Men vs. Women: Spatial ability differences due to nurture?
Men are generally better at spatial awareness than women. But is this gender difference a result of nature or nurture? A recent study suggests nurture...
Identifying the contributions of nature and nurture in cognition is difficult - only rare cases exist where one is held constant and the other varied. Two tribes in Northeast India, however, provide one such example.
The Khasi and Karbi tribes are very close relatives. They diverged only a few hundred years ago, and inter-marrying still continues enough to prevent isolated gene pools. The culture of each tribe is very different. Whilst the Khasi are a matrilineal society - where women inherit and own the land - the Karbi are a patrilineal society - where men inherit and own the land.
In the study of spatial ability, 1,600 participants in 8 villages were asked to solve a four-piece jigsaw puzzle. The pieces were 3D blocks with four sides; one side of each had a quarter of the image they had to assemble.
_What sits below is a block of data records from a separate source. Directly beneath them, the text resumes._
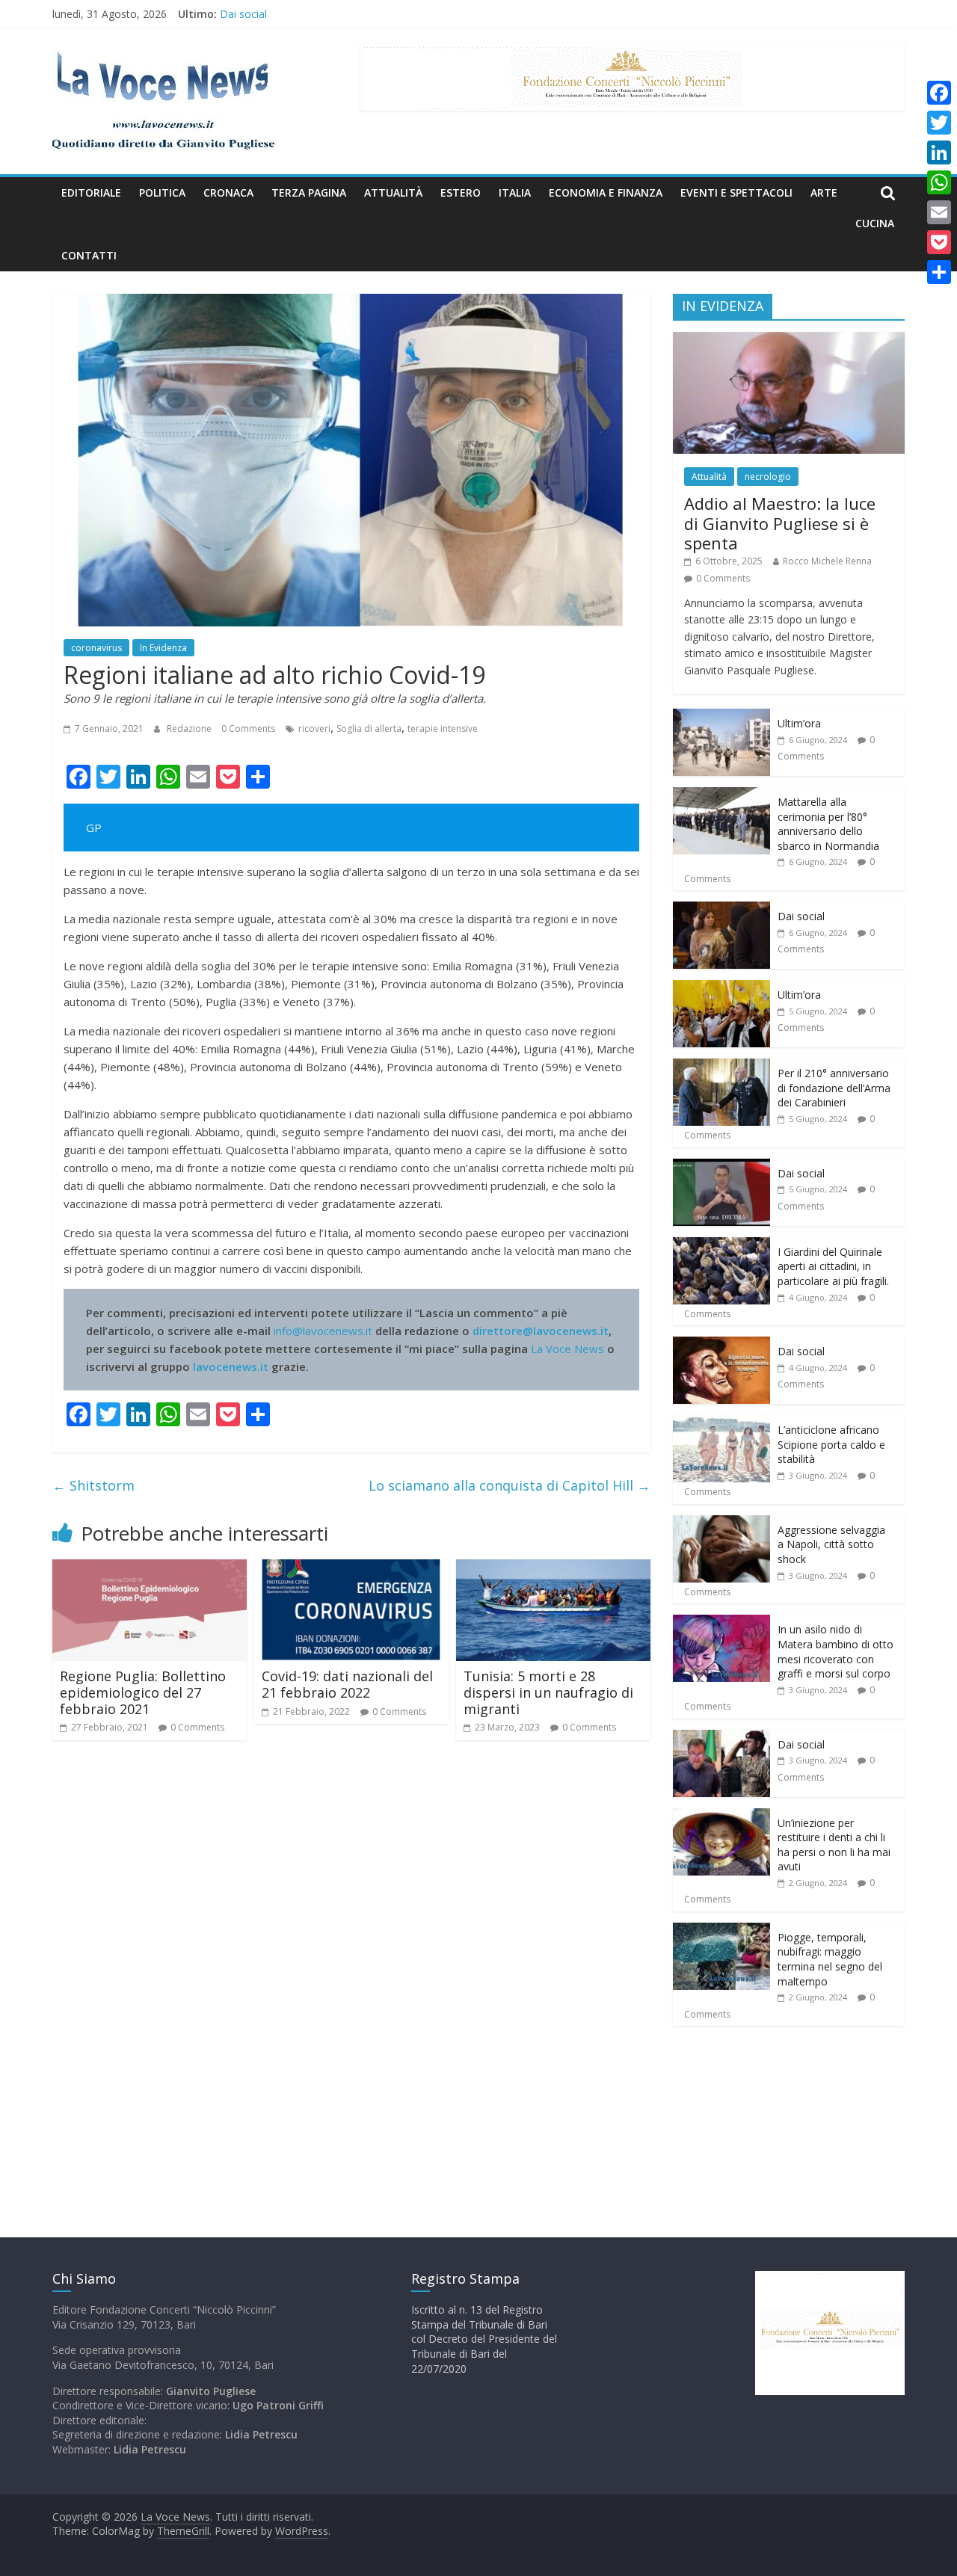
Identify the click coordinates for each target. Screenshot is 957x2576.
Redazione (190, 728)
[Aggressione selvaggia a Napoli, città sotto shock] (721, 1523)
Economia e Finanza (605, 192)
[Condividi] (939, 272)
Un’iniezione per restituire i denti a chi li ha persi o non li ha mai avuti (834, 1845)
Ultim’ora (799, 723)
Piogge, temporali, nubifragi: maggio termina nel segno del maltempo (830, 1959)
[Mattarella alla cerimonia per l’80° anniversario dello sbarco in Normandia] (721, 795)
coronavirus (96, 647)
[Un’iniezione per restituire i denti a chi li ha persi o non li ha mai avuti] (721, 1816)
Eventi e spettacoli (736, 192)
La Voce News (567, 1348)
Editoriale (91, 192)
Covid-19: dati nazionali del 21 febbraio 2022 (347, 1684)
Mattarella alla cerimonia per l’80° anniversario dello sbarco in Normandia (828, 824)
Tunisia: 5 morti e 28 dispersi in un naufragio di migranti (548, 1692)
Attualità (393, 192)
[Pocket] (939, 242)
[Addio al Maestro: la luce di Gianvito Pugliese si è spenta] (789, 340)
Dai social (243, 15)
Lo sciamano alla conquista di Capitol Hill (509, 1485)
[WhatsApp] (939, 182)
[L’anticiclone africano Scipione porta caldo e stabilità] (721, 1423)
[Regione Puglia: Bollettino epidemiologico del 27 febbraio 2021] (149, 1568)
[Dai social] (721, 909)
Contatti (89, 255)
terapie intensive (442, 728)
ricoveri (314, 728)
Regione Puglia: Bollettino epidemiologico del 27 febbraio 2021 (143, 1692)
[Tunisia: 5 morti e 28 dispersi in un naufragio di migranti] (553, 1568)
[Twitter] (939, 123)
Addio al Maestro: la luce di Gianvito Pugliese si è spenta (780, 523)
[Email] (939, 212)
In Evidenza (163, 647)
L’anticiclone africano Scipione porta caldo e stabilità (831, 1444)
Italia (515, 192)
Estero (460, 192)
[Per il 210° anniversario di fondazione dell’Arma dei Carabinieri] (721, 1066)
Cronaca (228, 192)
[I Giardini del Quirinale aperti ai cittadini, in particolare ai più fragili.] (721, 1245)
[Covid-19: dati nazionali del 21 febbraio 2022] (351, 1568)
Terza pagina (308, 192)
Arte (823, 192)
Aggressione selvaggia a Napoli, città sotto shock (831, 1544)
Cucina (874, 223)
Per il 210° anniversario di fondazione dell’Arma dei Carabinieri (834, 1087)
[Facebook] (939, 93)
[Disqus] (351, 1964)
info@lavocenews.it (323, 1330)
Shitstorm (93, 1485)
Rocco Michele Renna (827, 561)
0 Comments (248, 728)
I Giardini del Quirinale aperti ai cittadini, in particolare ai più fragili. (833, 1266)
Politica (162, 192)
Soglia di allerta (368, 728)
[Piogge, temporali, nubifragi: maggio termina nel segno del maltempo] (721, 1930)
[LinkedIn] (939, 152)
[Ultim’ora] (721, 716)
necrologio (768, 476)
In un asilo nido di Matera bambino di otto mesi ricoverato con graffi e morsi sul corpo (835, 1651)
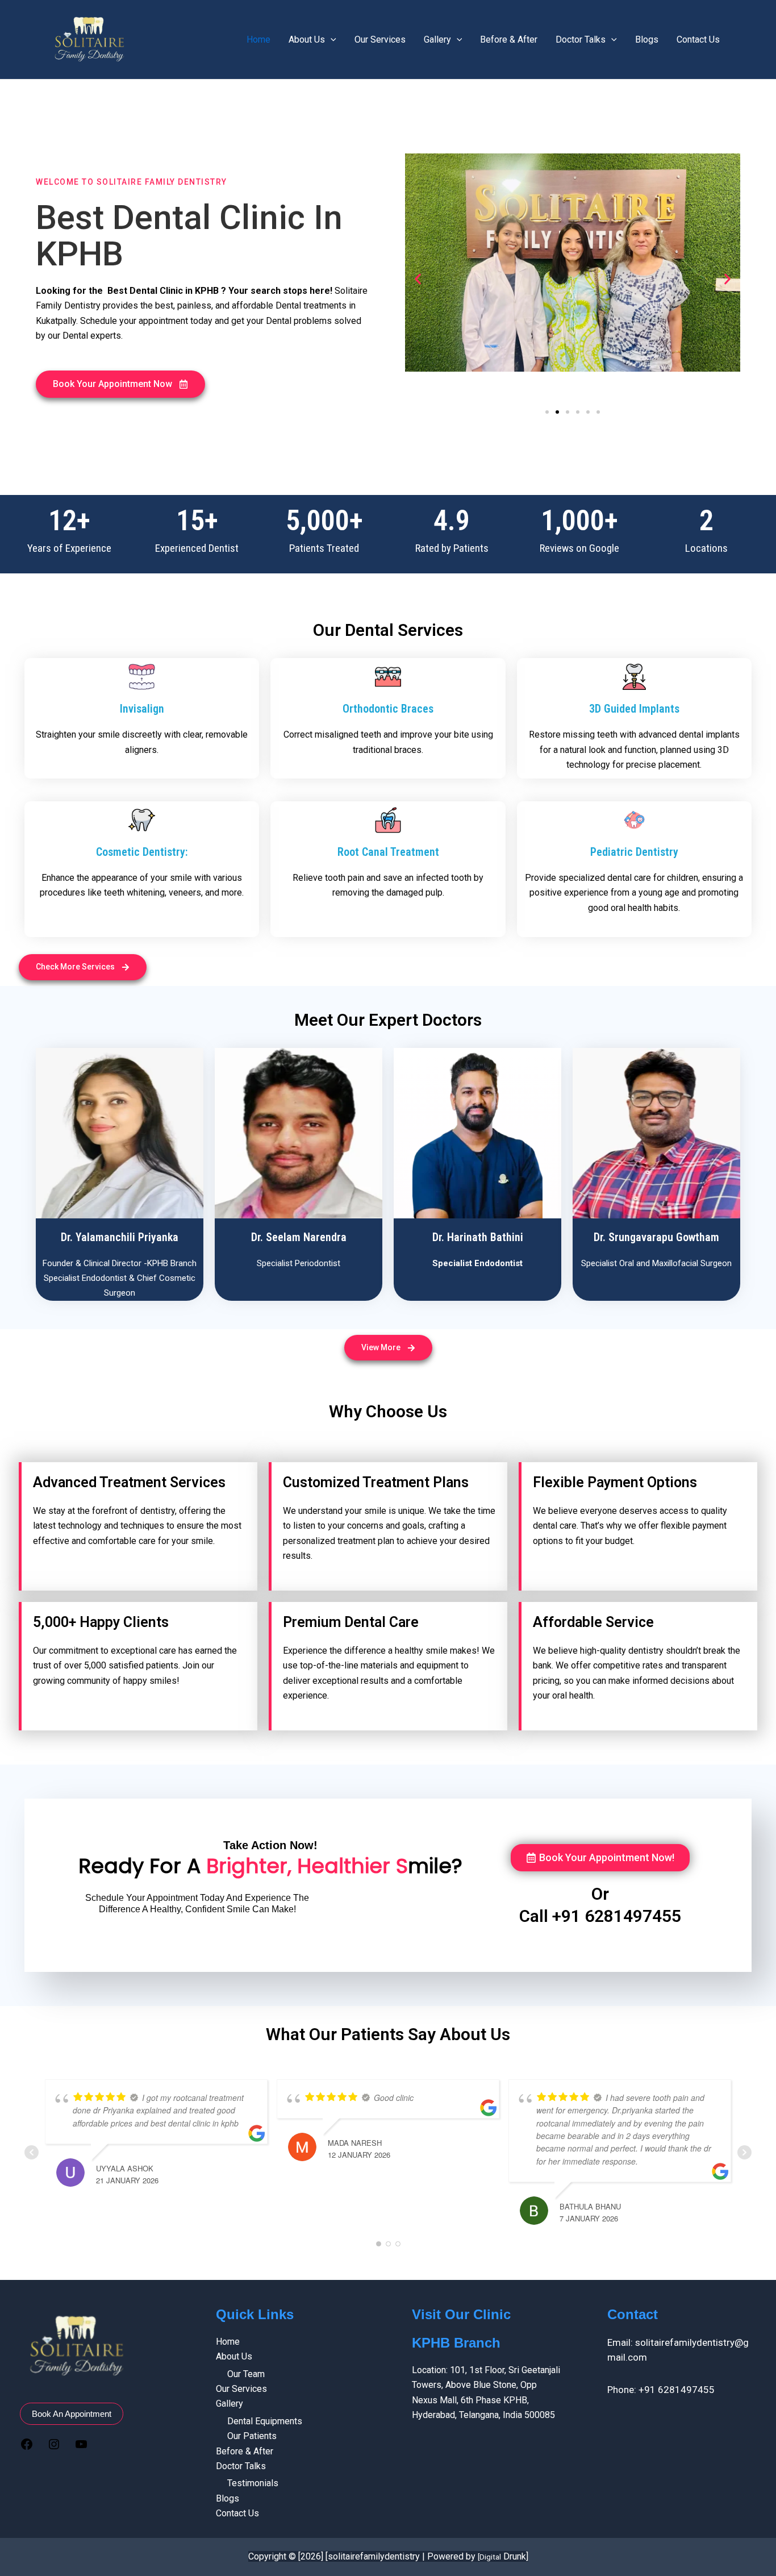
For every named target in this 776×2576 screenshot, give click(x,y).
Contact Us (698, 39)
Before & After (508, 39)
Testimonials (252, 2483)
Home (258, 39)
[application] (330, 39)
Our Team (246, 2374)
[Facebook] (27, 2446)
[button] (120, 384)
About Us (307, 39)
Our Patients (252, 2436)
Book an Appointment (71, 2414)
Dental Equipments (264, 2421)
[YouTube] (81, 2446)
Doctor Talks (581, 39)
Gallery (437, 39)
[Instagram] (54, 2446)
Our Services (380, 39)
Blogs (646, 39)
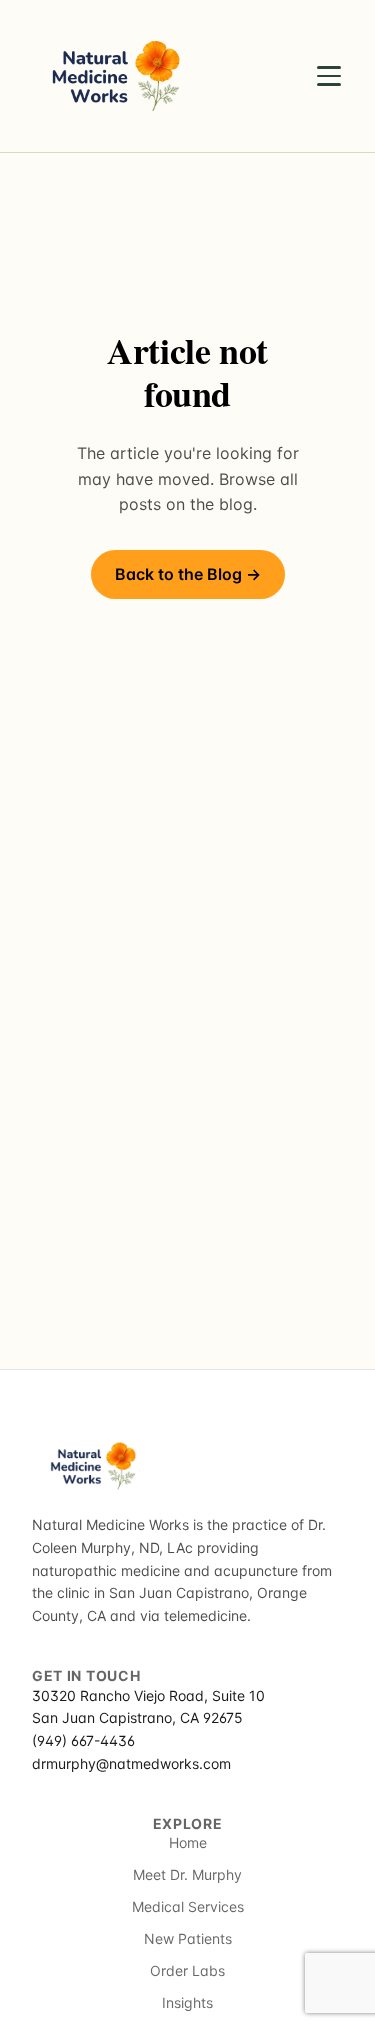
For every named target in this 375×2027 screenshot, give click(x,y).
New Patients (188, 1938)
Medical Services (188, 1906)
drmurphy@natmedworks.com (131, 1763)
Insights (187, 2002)
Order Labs (187, 1970)
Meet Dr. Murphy (187, 1874)
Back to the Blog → (188, 574)
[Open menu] (329, 76)
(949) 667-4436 (83, 1740)
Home (188, 1842)
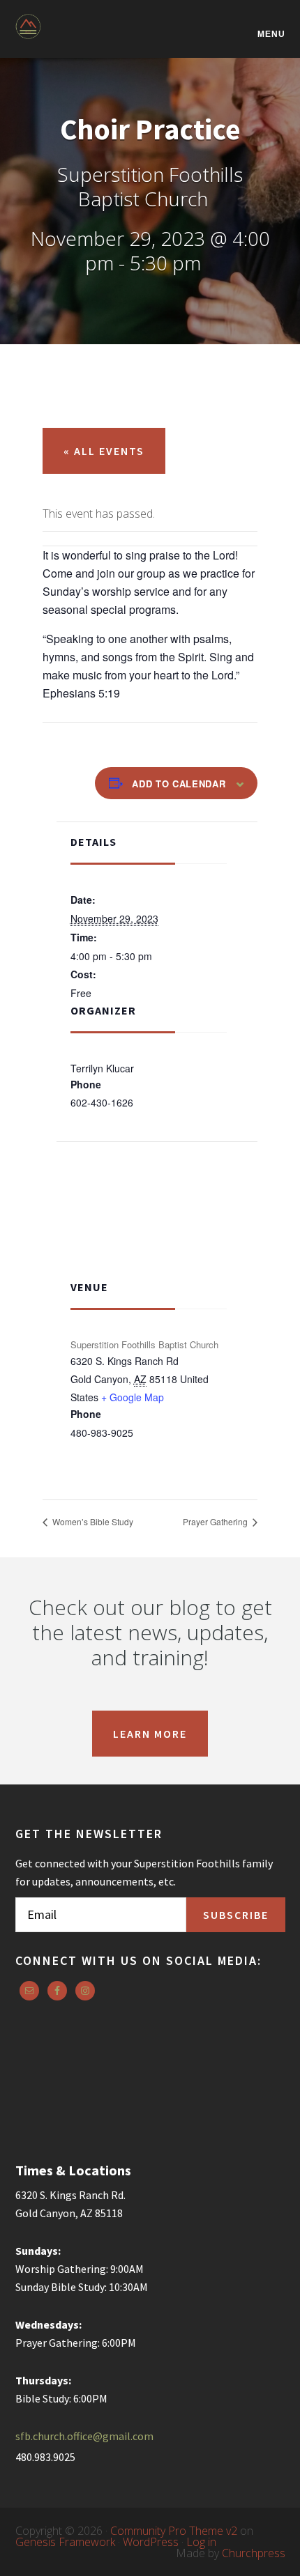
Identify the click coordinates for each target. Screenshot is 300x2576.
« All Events (103, 451)
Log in (201, 2542)
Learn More (150, 1734)
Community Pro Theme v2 (173, 2530)
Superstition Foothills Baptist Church (85, 36)
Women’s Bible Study (91, 1521)
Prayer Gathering (216, 1521)
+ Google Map (132, 1397)
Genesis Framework (65, 2542)
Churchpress (253, 2553)
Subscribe (236, 1915)
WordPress (151, 2542)
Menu (271, 33)
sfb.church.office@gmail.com (84, 2436)
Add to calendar (178, 783)
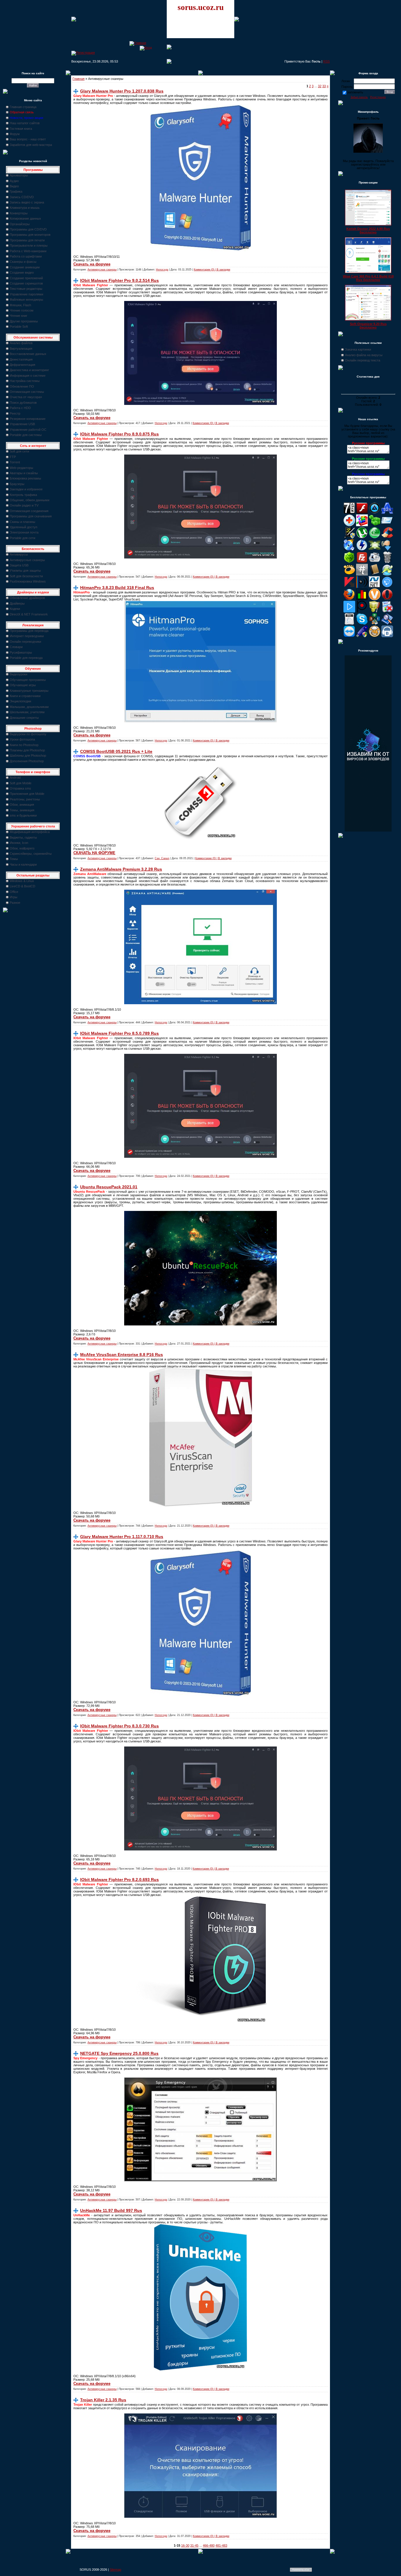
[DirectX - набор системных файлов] (374, 549)
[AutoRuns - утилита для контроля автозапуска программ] (387, 525)
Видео (14, 186)
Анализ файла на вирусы (364, 355)
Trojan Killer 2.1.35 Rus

The task was incentivised by the offer of 20 rupees for completion in under 30 seconds, an amount of money equivalent to a quarter of a day's wages. Moshe Hoffman, from the University of California San Diego worked on the study. He explained, "To you and I this is a relatively easy task, largely because we've been solving puzzles since we were 3 years old, but none of our subjects were familiar with puzzles".
The results showed a stark difference between the Khasi and the Karbi tribes. For the Khasi tribe there was no gender difference in ability to solve the problem - men and women performed equally well on the spacial ability test. In contrast, the Karbi tribe saw a gender difference. Karbi men solved the problem, on average, 1.5 times quicker than Karbi women.
There appeared no significant effect of whether the participant was firstborn, lastborn, or likely to inherit property or not, although level of education was found to be one cause of the gender discrepancy in the patrilineal society. However, education statistically accounted for only one third of the gender difference, leaving an unaccounted difference of two thirds.
Moshe Hoffman and his team conclude that the difference must therefore be due to cultural differences. Suggestions as to what cultural differences result in this unbalance are speculative, "We can guess. Based on the existing literature we know things like... training, and relevant experience matter", also, "In the patrilineal society the women might believe they're worse at playing games, or doing simple tasks that require thinking, and that can certainly hinder their abilities. It's also possible [that] they have less experience doing things that exercise spatial abilities, such as playing sport."
In regards to our own society, women make up 50% of the population, but represent only 19% of the science and engineering workforce. Some have argued that spatial ability differences are the cause. So is our culture, rather than biology, causing this? "Where men and women are in many regards equal, while holding biology constant, the way people are treated plays a role, and that I would think would generalise to other societies just as well. Even here, by influencing the way people are treated, that could matter."
Click to hear Moshe Hoffman discuss the study
Comments
So in this one aspect,
So in this one aspect,
in a society favouring males, males come out on top,
and in a society favouring females, females end up equal to males.
So females at their best, end up equal to males at their worst.
It still seems females and males are different.
A tribe being matrilineal
A tribe being matrilineal doesn't mean only the women will fulfill roles that will develop their visuo-spatial abilities, contrary to patrilineal societies, in the Khasi tribe men and women are educated equally.
As the article states, likelihood to inherit property had no effect on visuospatial abilities, so framing it as "women in their best and men at their worst" is innaccurate.